Setting up TimescaleDB 2.0 multi-node on Managed Service for TimescaleDB

deprecation

This section describes a feature that is deprecated on Managed Service for TimescaleDB. If you want to use multi-node, you can use Timescale Cloud, our hosted, cloud-native TimescaleDB service. You can also self-host a TimescaleDB installation.

TimescaleDB 2.0 introduces a number of new features to supercharge time-series data even further. One of the most anticipated new features is what we call multi-node - the ability to create a cluster of TimescaleDB instances to scale both reads and writes.

In this How To, we’ll show you how to create a multi-node cluster in your Managed Service for TimescaleDB account with TimescaleDB 2.0 as a “do-it-yourself” (DIY) multi-node experience.

Overview of multi-node setup

Multi-node clusters consist of at least two or more TimescaleDB instances (called Services in Managed Service for TimescaleDB). Each cluster has one access node (AN) and one or more data nodes (DN). As outlined in our architecture blog posts, the access node is intended to be the only TimescaleDB instance that you or your applications connect to once the cluster is set up. It becomes the “brains” and traffic controller of all distributed hypertable activity. In contrast, data nodes are not intended to be accessed directly once joined to a multi-node cluster.

tip

A proper TimescaleDB cluster should have at least two data nodes to begin realizing the benefits of distributed hypertables. While it is technically possible to add just one data node to a cluster, this configuration performs worse than a single-node TimescaleDB instance and is not recommended.

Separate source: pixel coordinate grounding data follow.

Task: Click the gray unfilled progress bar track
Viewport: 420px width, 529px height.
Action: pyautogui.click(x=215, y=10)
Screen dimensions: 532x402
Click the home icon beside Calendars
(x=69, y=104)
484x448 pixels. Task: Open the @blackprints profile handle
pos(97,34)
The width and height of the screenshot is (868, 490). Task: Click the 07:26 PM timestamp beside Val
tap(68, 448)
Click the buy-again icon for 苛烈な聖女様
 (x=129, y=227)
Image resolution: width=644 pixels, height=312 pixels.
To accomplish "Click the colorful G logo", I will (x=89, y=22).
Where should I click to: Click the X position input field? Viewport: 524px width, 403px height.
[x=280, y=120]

Create services for access and data node services

First, you need to create new Services within your Cloud account. As mentioned earlier, you should create at least three Services to set up a multi-node cluster: one access node and two data nodes.

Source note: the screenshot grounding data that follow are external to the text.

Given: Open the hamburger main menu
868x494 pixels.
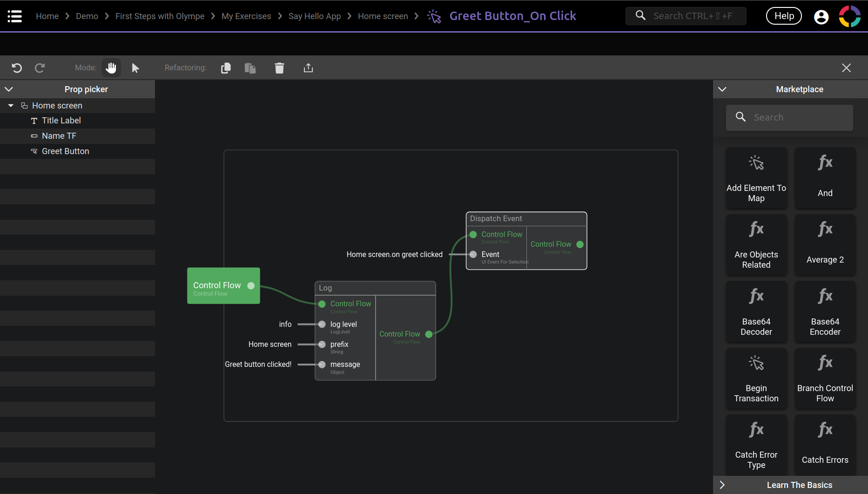Looking at the screenshot, I should 15,16.
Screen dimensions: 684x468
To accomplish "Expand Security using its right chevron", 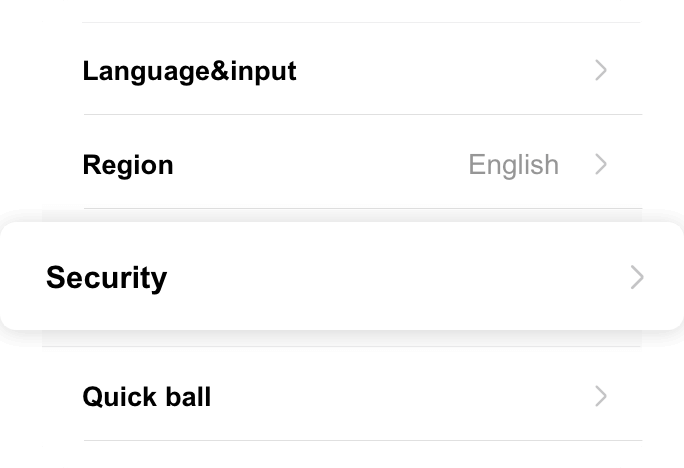I will (x=637, y=277).
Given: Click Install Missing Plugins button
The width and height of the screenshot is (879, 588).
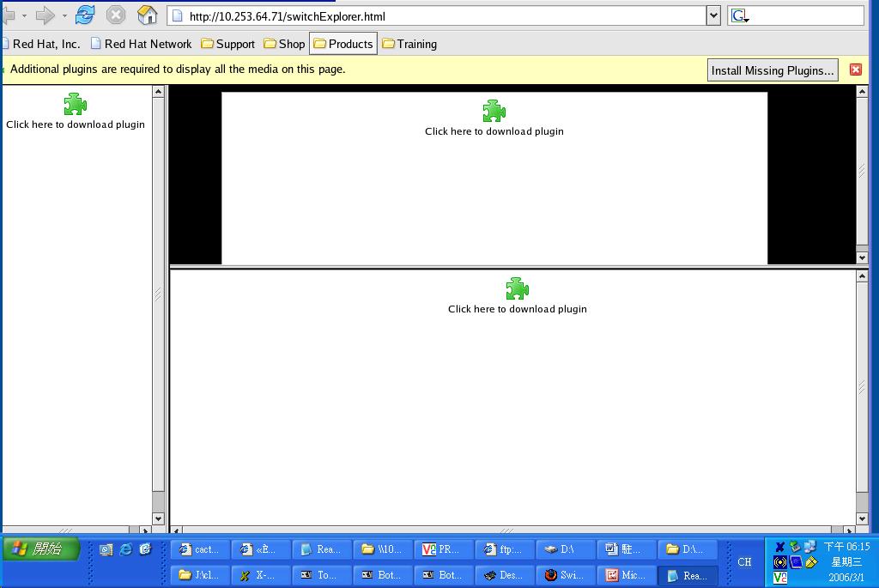Looking at the screenshot, I should coord(772,70).
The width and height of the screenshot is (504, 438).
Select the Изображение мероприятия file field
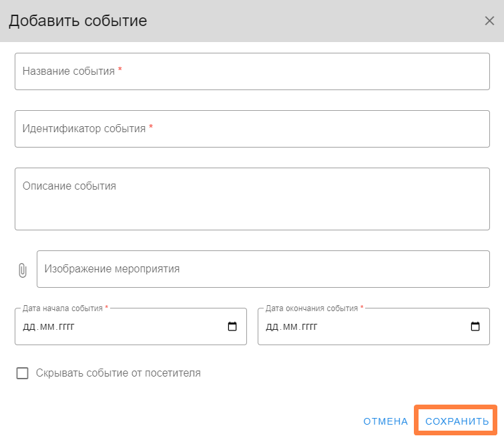263,269
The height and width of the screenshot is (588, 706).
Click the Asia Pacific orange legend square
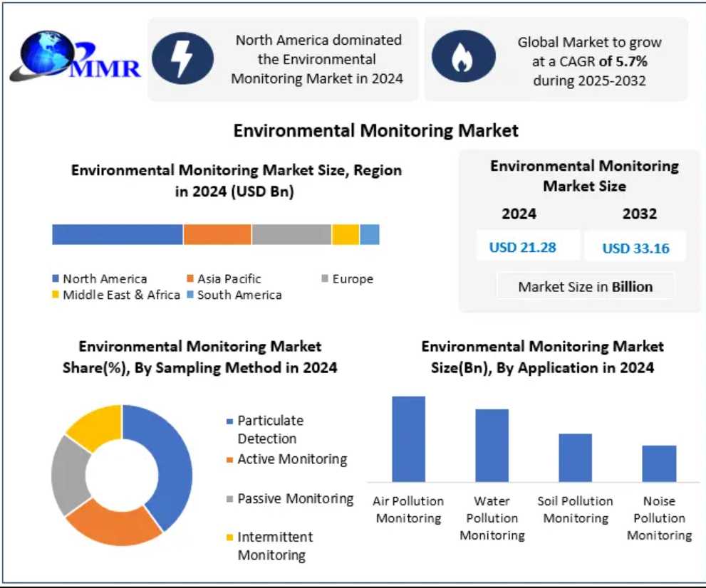click(190, 279)
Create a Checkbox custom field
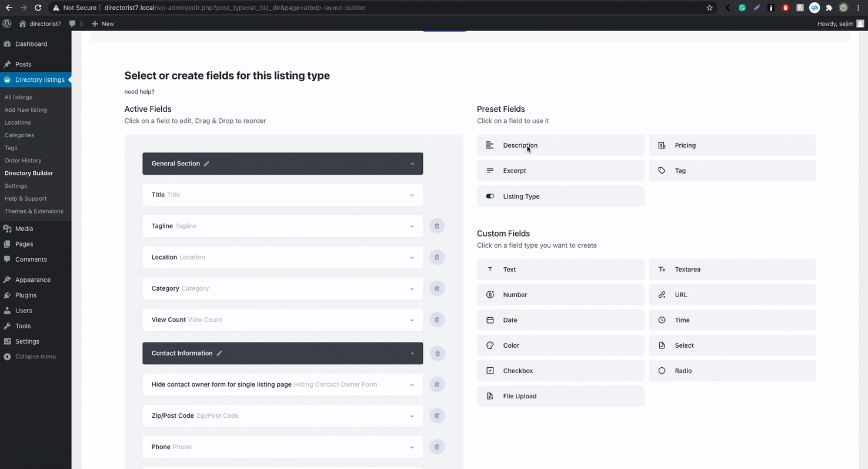This screenshot has width=868, height=469. coord(560,371)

There is currently no way to visually distinguish between the access node and data nodes within the Managed Service for TimescaleDB console, so we strongly recommend that you include “AN” and “DN” in the names of each service, respectively (eg. “an-mycluster,” “dn1-mycluster,” “dn2-mycluster,” etc.). Services can only assume one role in a cluster (access or data node), and only one Service can act as the access node.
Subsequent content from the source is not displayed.